Hugo Neira
Fuenzalida era, cuando nos conocimos, ambos jóvenes, un muchacho alto, delgado, por lo general jovial, de deslumbrante inteligencia. Venía de una secundaria en la Inmaculada, y había leído y sabía de todo. Fernando vivía en una hermosa mansión, en Paseo Colón. En cambio yo venía de Lince, de un colegio estatal, había roto con mi padre por hacer estudios universitarios, y acaso no deberíamos habernos ni conocido, pero nos unía el Patio de Letras, San Marcos, la curiosidad por el saber, las ideas, la militancia. Estábamos en la juventud comunista, que era como un cuerpo de jesuitas laicos a la que no se entraba, te llamaban. Vivía yo a tiro de piedra de su casa, en el jirón Wakulski, al lado de la Plaza Bolognesi, en un callejón, cerca del único caño de agua, tres anchos cuartos, un lujo para mis ralos recursos. Fernando que conocía mis aprietos –andaba yo a salto de mata de un trabajo a otro– había tomado sus
disposiciones.
Generoso Fernando. En la casona del Paseo Colón dio instrucciones a la empleada para que cada noche preparara la cena para el amigo que llegaría a la hora que pudiera. Así, innumerables veces, tarde la noche, en la ancha mesa del comedor, la casa silenciosa, me esperaba un plato caliente, finamente envuelto en una servilleta limpia. Devoraba aquello como un joven lobo y luego, por un acuerdo con Fernando, si las luces estaban encendidas, iba a verlo. En la inmensa recámara que el padre le asignaba, además de su cama, Fernando dispuso un sofá francés y frazadas para que pasara las noches y habláramos, Dios que hablábamos, de política, del partido, de libros, de “Enciclopedias, atlas, cosmos y cosmogonías” (Borges). Aquel era un diálogo febril, nos escuchábamos e igual nos disputábamos. Hasta que, piadosamente, el ángel del sueño descendía sobre nuestras cabezas.

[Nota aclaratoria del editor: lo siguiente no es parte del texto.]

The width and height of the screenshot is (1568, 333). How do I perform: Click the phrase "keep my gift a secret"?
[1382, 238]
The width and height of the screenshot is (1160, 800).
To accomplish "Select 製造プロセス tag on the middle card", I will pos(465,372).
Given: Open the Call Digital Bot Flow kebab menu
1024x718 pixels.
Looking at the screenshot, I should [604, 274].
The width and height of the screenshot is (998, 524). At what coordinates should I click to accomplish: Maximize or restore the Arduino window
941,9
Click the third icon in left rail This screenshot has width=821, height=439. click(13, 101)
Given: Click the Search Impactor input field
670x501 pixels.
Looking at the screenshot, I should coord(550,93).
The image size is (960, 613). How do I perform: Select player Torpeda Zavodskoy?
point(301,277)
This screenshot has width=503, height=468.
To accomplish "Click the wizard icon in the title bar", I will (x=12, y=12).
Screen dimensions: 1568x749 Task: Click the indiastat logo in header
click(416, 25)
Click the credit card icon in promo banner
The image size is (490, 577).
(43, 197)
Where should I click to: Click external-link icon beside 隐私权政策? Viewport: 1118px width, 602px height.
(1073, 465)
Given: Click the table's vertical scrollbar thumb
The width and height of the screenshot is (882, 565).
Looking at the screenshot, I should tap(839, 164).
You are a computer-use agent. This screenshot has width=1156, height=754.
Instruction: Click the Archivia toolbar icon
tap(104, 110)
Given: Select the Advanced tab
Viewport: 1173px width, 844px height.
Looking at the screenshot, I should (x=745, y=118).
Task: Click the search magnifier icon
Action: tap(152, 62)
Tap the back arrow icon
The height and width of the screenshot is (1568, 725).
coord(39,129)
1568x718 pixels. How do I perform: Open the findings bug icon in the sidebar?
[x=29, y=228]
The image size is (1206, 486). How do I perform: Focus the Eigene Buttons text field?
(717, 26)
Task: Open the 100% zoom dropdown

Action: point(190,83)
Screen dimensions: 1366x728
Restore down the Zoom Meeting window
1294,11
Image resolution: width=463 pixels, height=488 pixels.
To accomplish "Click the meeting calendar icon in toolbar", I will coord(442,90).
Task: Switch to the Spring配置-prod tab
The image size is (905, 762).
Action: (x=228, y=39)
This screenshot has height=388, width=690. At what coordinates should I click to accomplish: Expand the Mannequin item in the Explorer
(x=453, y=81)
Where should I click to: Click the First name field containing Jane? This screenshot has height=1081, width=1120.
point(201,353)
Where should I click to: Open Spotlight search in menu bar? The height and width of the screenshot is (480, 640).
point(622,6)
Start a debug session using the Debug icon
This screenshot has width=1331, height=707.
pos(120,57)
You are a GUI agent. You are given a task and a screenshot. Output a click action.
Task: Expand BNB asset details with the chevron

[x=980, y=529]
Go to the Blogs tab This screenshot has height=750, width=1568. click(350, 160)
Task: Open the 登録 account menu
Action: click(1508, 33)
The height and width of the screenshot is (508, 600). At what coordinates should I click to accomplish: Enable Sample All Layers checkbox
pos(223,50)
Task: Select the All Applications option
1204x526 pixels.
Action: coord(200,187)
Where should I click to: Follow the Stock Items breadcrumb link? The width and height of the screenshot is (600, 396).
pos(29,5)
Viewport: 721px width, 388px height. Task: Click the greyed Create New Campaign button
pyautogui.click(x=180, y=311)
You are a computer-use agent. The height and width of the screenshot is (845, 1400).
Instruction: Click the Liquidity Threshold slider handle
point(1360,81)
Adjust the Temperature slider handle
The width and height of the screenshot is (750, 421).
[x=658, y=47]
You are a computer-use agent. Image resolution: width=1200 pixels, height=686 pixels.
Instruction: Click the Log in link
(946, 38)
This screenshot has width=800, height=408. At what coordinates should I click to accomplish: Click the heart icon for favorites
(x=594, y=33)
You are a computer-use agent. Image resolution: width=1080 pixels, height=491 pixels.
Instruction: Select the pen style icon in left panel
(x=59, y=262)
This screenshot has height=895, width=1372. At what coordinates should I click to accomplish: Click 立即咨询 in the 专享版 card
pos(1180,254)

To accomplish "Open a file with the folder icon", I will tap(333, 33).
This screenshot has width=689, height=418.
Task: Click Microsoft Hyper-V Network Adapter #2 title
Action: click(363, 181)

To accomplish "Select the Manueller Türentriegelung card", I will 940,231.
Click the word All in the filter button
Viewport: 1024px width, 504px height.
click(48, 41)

Años después, Fuenzalida se fue con beca, por cinco años, a Polonia. Su estancia en Varsovia fue brevísima, volviendo al poco tiempo. Yo ya no estaba en el PC, por encontrarlo conservador y más allá de Engels y Marx, entendí había otras cumbres que escalar, pero igual me buscó. Hugo, me dijo, “se acabó. El socialismo real no existe”. Y tocando una fibra que sabía guardaba de Marx (hasta ahora) añadió, “no es el fin de las alienaciones, al contrario”. La verdad es que me quedé pasmado. Eso pasaba mucho antes que la URSS se derrumbara. En Lima pocos lo entendieron, Con todo, Fuenzalida hizo una meteórica carrera académica, como sabemos. Tan brillante y sabia que no me resisto a contar algo: Jaime de Althaus, que estudiaba Derecho, lo tuvo de profesor, le impresionó y cambió de rumbo y estudió Antropología. Tuvo amigos, y se me ocurre a vuelo de pluma, Ramón Mujica, Rafael Tapia, Max Hernández, entre muchos otros.
En esta hora adusta, la de los adioses, cabe que diga con sinceridad, a riesgo de equivocarme, cuáles de sus libros prefiero. Escribió decenas, y si tuviéramos una vida universitaria como está mandado, habría ya tesis sobre sus aportes, pero Lima no es Oxford. Destaca, me parece, La comunidad de indígenas de Huayopampa, donde sostiene algo enorme: las estructuras tradicionales aceptaron la economía de mercado. Y eso en libro de 1968. Qué duras son algunas cabezas peruanas para admitir la innovada realidad. El otro es Tierra Baldía, sobre el milenarismo, ensayo magnífico. Tan fuera de las capillas intelectuales de este país.
¿Y ahora Fernando, con quién hablaré de Zenón de Citio, el estoico y de esos neoplatónicos, gente de dos riberas, siglo II, entre Jesús y Atenas, que tanto nos intrigaban? ¿Tenía razón Epicteto cuando sostenía que la muerte no importa porque cuando es, no somos, y cuando somos, no es? ¿Y nos quedamos sin discutir tu última obra, la crisis general de la nación y el Estado que vaticinabas? ¿En el valle de Josafat, Fernando, entre la multitud de gentiles ya sanos de la vida? ¿Qué es morirse, camarada? Hasta que llegue esa hora ineluctable, echaré de menos tu rara capacidad de ser libre, y de vivir como un hombre justo.